Digital Alloys Joule Printing process development

Appears in 1 lecture.

Appearances across the corpus

AM_F2019_07 · Additive Manufacturing, Fall 2019 · §1.p3

Resistive heating of welding wire on a substrate; titanium printed at ~2 kg/hr at ~600 W, ~300 Wh/kg. Argon-purged chamber. MIT-spinout startup, ~25 people, in stealth at time of lecture.

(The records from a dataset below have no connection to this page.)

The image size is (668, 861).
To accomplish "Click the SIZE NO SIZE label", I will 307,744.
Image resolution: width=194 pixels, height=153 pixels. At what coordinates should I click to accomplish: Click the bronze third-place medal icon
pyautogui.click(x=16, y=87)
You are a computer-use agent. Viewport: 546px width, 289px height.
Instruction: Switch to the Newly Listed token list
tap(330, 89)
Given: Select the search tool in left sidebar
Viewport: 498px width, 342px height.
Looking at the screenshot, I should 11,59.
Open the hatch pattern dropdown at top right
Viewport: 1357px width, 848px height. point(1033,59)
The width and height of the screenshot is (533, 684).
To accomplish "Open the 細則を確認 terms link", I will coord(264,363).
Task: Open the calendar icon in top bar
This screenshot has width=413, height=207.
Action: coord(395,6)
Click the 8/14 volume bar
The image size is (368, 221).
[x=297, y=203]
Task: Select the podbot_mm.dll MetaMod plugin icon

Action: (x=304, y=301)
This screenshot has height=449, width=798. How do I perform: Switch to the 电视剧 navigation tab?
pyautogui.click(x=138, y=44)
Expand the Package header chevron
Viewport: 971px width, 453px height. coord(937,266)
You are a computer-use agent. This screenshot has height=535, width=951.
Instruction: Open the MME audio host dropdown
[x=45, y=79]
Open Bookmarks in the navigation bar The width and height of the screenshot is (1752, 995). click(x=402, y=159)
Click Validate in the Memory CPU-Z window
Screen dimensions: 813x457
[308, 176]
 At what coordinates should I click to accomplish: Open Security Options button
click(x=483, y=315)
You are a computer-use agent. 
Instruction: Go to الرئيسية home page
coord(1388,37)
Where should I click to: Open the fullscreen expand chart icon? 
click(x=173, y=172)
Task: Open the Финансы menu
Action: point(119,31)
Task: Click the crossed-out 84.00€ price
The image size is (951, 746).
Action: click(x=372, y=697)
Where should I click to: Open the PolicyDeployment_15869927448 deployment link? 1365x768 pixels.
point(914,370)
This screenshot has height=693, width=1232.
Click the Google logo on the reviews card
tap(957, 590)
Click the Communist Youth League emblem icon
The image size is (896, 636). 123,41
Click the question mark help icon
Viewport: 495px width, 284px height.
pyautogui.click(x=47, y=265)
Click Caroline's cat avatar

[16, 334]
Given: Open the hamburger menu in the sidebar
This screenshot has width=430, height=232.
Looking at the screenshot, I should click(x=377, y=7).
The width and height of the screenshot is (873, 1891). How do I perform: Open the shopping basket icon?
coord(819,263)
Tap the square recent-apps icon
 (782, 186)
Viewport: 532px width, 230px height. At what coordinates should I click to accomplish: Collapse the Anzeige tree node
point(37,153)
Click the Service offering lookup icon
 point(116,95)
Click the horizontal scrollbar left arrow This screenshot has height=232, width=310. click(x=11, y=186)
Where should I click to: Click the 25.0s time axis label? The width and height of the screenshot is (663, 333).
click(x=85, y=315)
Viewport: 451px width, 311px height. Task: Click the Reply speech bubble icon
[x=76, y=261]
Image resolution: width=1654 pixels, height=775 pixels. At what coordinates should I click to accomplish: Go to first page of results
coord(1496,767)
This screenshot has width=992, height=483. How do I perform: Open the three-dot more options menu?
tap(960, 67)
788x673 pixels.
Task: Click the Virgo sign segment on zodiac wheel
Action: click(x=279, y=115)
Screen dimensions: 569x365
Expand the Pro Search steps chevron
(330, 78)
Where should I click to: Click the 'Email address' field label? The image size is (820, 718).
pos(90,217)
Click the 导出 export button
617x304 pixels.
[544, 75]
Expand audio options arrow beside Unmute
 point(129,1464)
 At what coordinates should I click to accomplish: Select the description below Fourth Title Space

I've been in the 3D printing space for about six years now, on the business development and sales side of things. I was at Stratasys — one of the first major polymer printing companies, developed FDM technology. They acquired a company that developed PolyJet, which is sort of like an inkjet polymer process. Then I was at Carbon, a very well-funded startup in the Bay Area that developed a new liquid-light-based process called DLP, kind of like SLA. For Carbon I led their automotive vertical — all the business development and sales into the automotive industry. And then about a year and a half ago I joined Digital Alloys, a venture-backed startup based in Burlington. Professor Eagar is one of our advisors. A lot of our research team came out of MIT, did their PhDs or postdocs in materials science. We're about two-and-a-half years old. We've received investments from Boeing — everyone knows Boeing — and Lincoln Electric, one of the largest welding technology companies, which also manufactures wire, our feedstock, so that's a strategic investment. We're about twenty-five people now. We're still in stealth mode — we haven't fully commercialized the process yet, but we're pretty open to talking about how it works and the markets that we see as attractive for it.